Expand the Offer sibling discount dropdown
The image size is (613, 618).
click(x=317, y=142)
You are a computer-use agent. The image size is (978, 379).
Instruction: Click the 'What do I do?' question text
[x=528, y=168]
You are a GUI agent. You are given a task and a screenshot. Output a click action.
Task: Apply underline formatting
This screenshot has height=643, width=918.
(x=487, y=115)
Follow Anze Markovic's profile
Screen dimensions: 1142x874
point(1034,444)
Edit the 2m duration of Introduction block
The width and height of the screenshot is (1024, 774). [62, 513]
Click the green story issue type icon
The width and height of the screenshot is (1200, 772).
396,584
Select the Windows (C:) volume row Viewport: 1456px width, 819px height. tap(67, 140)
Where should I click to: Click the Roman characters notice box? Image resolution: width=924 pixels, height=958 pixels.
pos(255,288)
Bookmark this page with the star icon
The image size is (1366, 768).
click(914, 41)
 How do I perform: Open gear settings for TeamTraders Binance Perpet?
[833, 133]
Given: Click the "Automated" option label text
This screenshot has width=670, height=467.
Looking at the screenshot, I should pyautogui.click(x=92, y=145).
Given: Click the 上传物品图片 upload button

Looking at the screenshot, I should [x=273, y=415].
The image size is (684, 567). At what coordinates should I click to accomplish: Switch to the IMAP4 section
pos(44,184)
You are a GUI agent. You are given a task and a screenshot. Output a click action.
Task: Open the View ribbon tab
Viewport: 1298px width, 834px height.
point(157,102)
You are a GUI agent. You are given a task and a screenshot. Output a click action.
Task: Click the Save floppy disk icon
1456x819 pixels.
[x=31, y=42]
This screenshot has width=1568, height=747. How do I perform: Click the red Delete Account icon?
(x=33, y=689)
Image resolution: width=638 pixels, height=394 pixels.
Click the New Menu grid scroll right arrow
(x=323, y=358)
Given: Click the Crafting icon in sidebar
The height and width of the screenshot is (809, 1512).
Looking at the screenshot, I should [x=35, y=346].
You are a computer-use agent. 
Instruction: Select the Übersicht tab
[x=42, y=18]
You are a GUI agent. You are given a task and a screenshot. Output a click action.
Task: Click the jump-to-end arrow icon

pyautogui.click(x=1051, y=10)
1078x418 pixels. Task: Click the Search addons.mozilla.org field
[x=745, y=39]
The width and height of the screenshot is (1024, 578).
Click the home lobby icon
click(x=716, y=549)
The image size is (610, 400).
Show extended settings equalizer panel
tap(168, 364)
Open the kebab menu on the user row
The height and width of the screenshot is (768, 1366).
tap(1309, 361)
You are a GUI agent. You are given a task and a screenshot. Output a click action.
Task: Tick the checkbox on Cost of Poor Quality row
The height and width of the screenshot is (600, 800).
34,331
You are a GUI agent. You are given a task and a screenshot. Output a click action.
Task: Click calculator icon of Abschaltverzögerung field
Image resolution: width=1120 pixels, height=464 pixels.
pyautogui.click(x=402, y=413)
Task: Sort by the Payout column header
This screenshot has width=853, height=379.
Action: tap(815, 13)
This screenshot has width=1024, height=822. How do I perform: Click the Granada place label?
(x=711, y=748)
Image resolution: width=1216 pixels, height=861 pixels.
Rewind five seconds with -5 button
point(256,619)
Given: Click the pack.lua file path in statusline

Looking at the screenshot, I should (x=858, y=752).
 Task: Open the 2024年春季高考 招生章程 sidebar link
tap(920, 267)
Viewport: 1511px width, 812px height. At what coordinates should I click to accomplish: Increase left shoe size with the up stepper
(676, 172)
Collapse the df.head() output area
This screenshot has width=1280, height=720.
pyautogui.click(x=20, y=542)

--- Description of the task ---
Reproduce every one of the rows above without any changes.

--- Reply ---
Expand the Offer sibling discount dropdown
The image size is (613, 618).
click(x=317, y=142)
You are a computer-use agent. The image size is (978, 379).
Instruction: Click the 'What do I do?' question text
[x=528, y=168]
You are a GUI agent. You are given a task and a screenshot. Output a click action.
Task: Apply underline formatting
This screenshot has height=643, width=918.
(x=487, y=115)
Follow Anze Markovic's profile
Screen dimensions: 1142x874
point(1034,444)
Edit the 2m duration of Introduction block
The width and height of the screenshot is (1024, 774). [62, 513]
Click the green story issue type icon
The width and height of the screenshot is (1200, 772).
396,584
Select the Windows (C:) volume row Viewport: 1456px width, 819px height. tap(67, 140)
Where should I click to: Click the Roman characters notice box? Image resolution: width=924 pixels, height=958 pixels.
pos(255,288)
Bookmark this page with the star icon
The image size is (1366, 768).
click(914, 41)
 How do I perform: Open gear settings for TeamTraders Binance Perpet?
[833, 133]
Given: Click the "Automated" option label text
This screenshot has width=670, height=467.
Looking at the screenshot, I should pyautogui.click(x=92, y=145).
Given: Click the 上传物品图片 upload button

Looking at the screenshot, I should [x=273, y=415].
The image size is (684, 567). At what coordinates should I click to accomplish: Switch to the IMAP4 section
pos(44,184)
You are a GUI agent. You are given a task and a screenshot. Output a click action.
Task: Open the View ribbon tab
Viewport: 1298px width, 834px height.
point(157,102)
You are a GUI agent. You are given a task and a screenshot. Output a click action.
Task: Click the Save floppy disk icon
1456x819 pixels.
[x=31, y=42]
This screenshot has width=1568, height=747. How do I perform: Click the red Delete Account icon?
(x=33, y=689)
Image resolution: width=638 pixels, height=394 pixels.
Click the New Menu grid scroll right arrow
(x=323, y=358)
Given: Click the Crafting icon in sidebar
The height and width of the screenshot is (809, 1512).
Looking at the screenshot, I should [x=35, y=346].
You are a computer-use agent. 
Instruction: Select the Übersicht tab
[x=42, y=18]
You are a GUI agent. You are given a task and a screenshot. Output a click action.
Task: Click the jump-to-end arrow icon

pyautogui.click(x=1051, y=10)
1078x418 pixels. Task: Click the Search addons.mozilla.org field
[x=745, y=39]
The width and height of the screenshot is (1024, 578).
Click the home lobby icon
click(x=716, y=549)
The image size is (610, 400).
Show extended settings equalizer panel
tap(168, 364)
Open the kebab menu on the user row
The height and width of the screenshot is (768, 1366).
tap(1309, 361)
You are a GUI agent. You are given a task and a screenshot. Output a click action.
Task: Tick the checkbox on Cost of Poor Quality row
The height and width of the screenshot is (600, 800).
34,331
You are a GUI agent. You are given a task and a screenshot. Output a click action.
Task: Click calculator icon of Abschaltverzögerung field
Image resolution: width=1120 pixels, height=464 pixels.
pyautogui.click(x=402, y=413)
Task: Sort by the Payout column header
This screenshot has width=853, height=379.
Action: tap(815, 13)
This screenshot has width=1024, height=822. How do I perform: Click the Granada place label?
(x=711, y=748)
Image resolution: width=1216 pixels, height=861 pixels.
Rewind five seconds with -5 button
point(256,619)
Given: Click the pack.lua file path in statusline

Looking at the screenshot, I should (x=858, y=752).
 Task: Open the 2024年春季高考 招生章程 sidebar link
tap(920, 267)
Viewport: 1511px width, 812px height. At what coordinates should I click to accomplish: Increase left shoe size with the up stepper
(676, 172)
Collapse the df.head() output area
This screenshot has width=1280, height=720.
pyautogui.click(x=20, y=542)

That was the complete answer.